This article first appeared in the summer 2005 issue of Faith & Freedom, published by the Institute on Religion and Democracy (www.ird-renew.org).

Over the last half century, most predictions about the future of America’s mainline Protestant religions have been decidedly gloomy. While overall church membership in the United States grew 33 percent between 1960 and 2000 -- due largely to the popularity of evangelical and Pentecostal movements -- the combined membership of the United Methodist Church, the Evangelical Lutheran Church in America (ELCA), the Episcopal Church, the Presbyterian Church, the United Church of Christ and smaller mainline denominations dropped 21 percent. The proportion of Americans now affiliated with these once-dominant churches hovers near the bottom of a 100 year low.

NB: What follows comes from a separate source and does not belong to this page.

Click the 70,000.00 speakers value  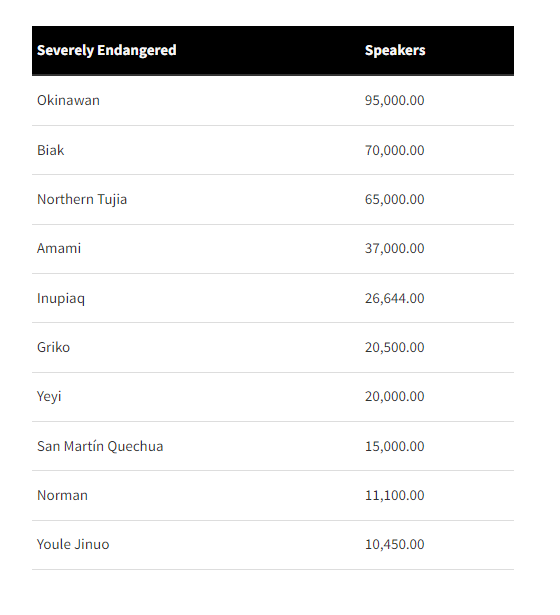pyautogui.click(x=395, y=150)
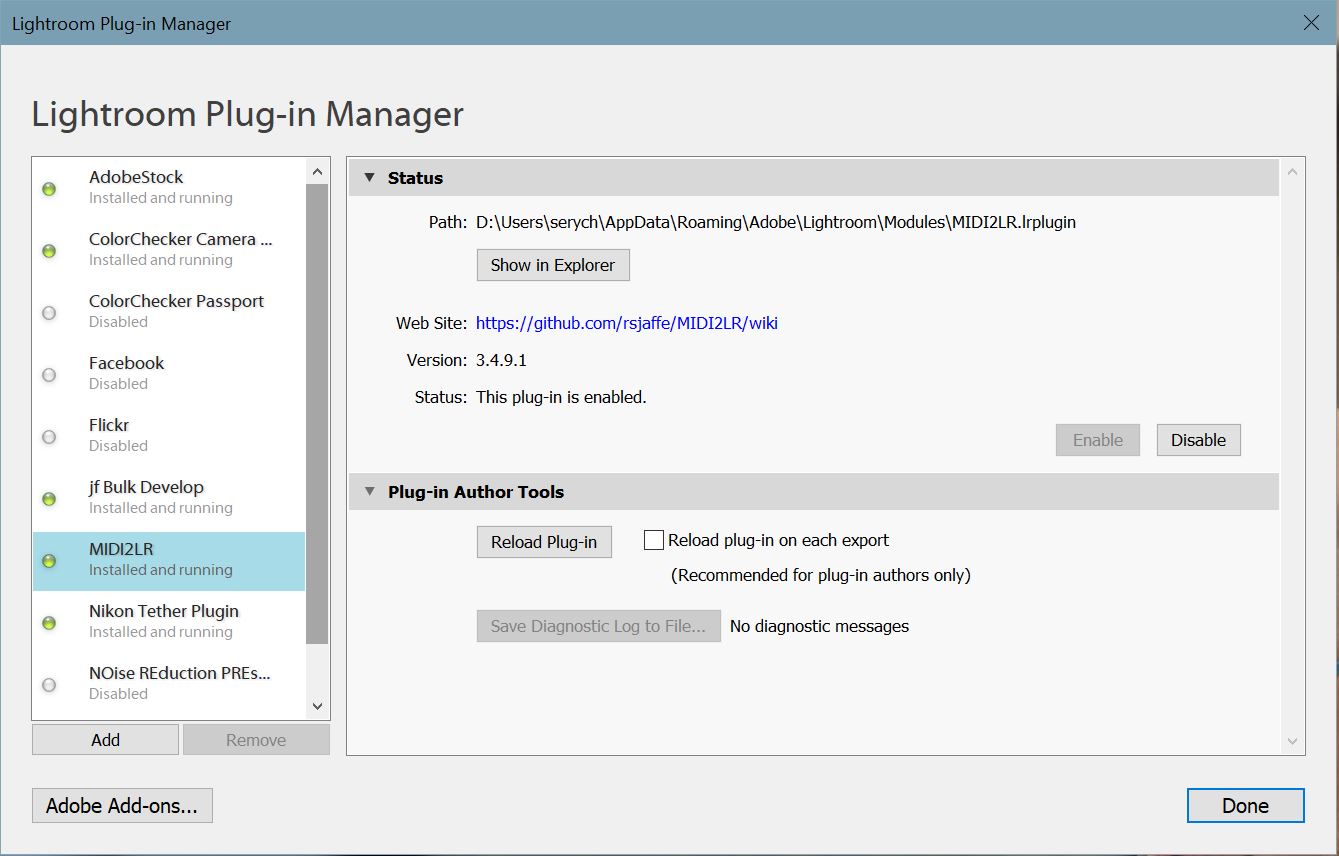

As someone who writes often about both religion and education, I am continually struck by the fact that none of the worried discussions among Protestant leaders about the trend lines for their respective denominations ever considers the promising implications of school choice. While the only justification for any education policy in a pluralistic democracy is the academic well-being of all children, regardless of faith, this controversial reform would nevertheless bestow a remarkable collateral benefit on organized religion.

If public dollars were allowed to follow a student to whatever institution the parent selects, public or private, the economic barrier to parochial schooling would be eliminated. Houses of worship with attached schools or free standing schools with a religious mission could open their doors to pupils from all economic classes without having to worry about providing scholarships or otherwise subsidizing families of modest means.

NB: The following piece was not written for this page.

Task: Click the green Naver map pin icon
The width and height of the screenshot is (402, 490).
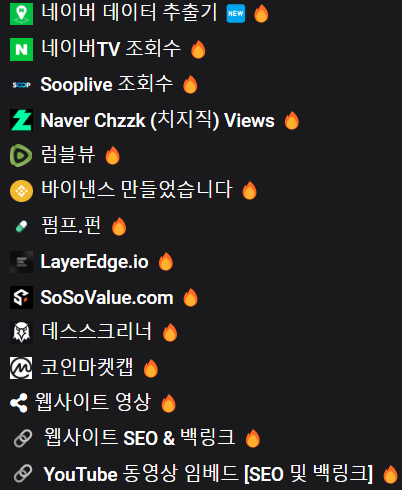Action: pos(21,14)
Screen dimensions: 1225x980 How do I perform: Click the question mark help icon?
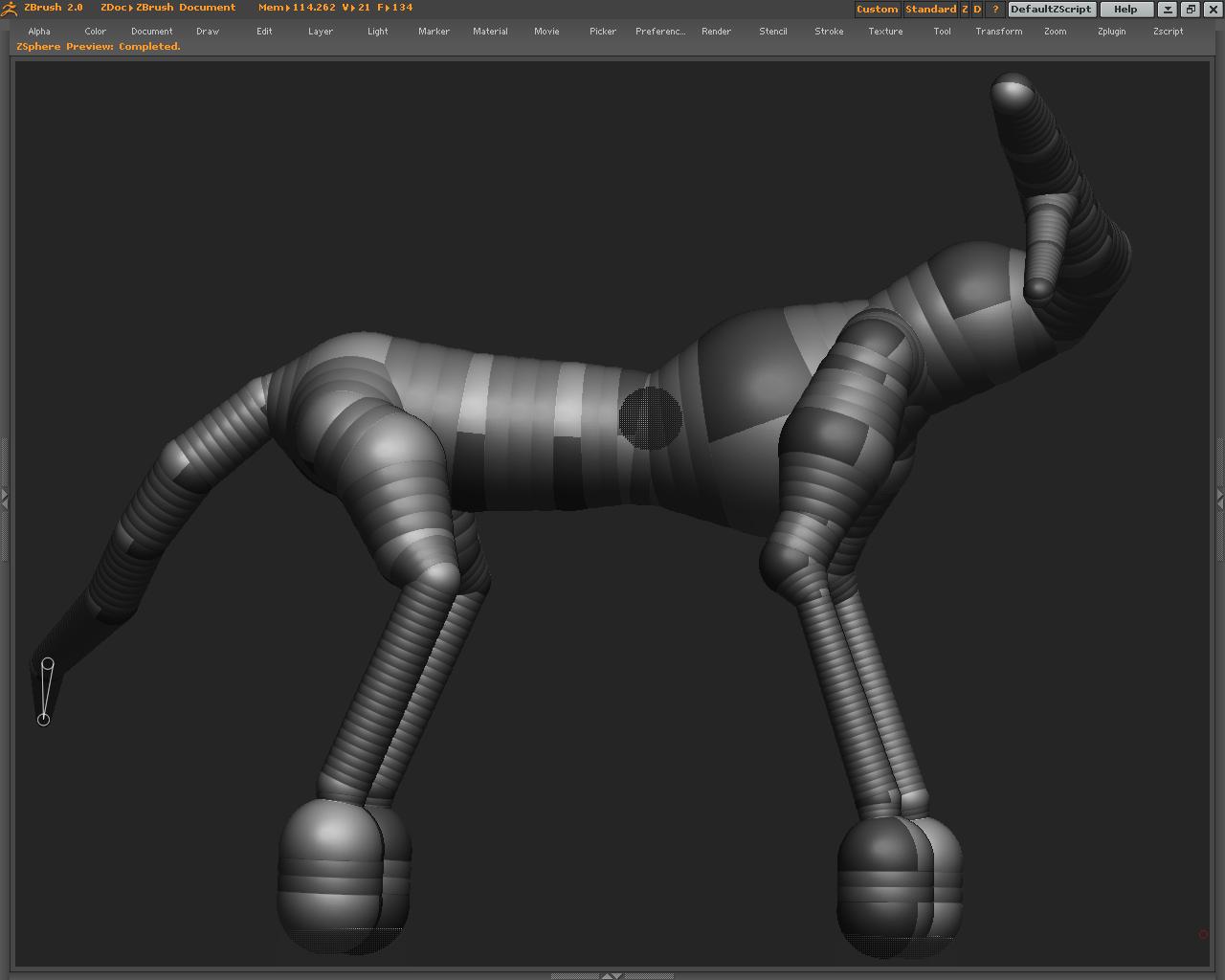[994, 10]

The immediate upshot is that it would get a lot easier to operate a religious school. By giving every family a reasonable per pupil subsidy for each of its school-age children, either in the form of a voucher or tax credit, school choice would put all parochial schools on a firmer financial footing, at least as far as operating expenses are concerned.

The Catholic Church, with 50 percent of independent schools, would be the most obvious beneficiary of choice, but not the only one. 34 percent of private students now attend non-Catholic, religiously oriented schools, the vast majority of them Protestant, both mainline and evangelical. Many of these are operated by individual churches, much as Catholic parochial schools are associated with regional parishes; others are free standing institutions which depend financially on a variety of Protestant groups, including Adventist, Baptist, Lutheran, Episcopalian, and Quaker organizations.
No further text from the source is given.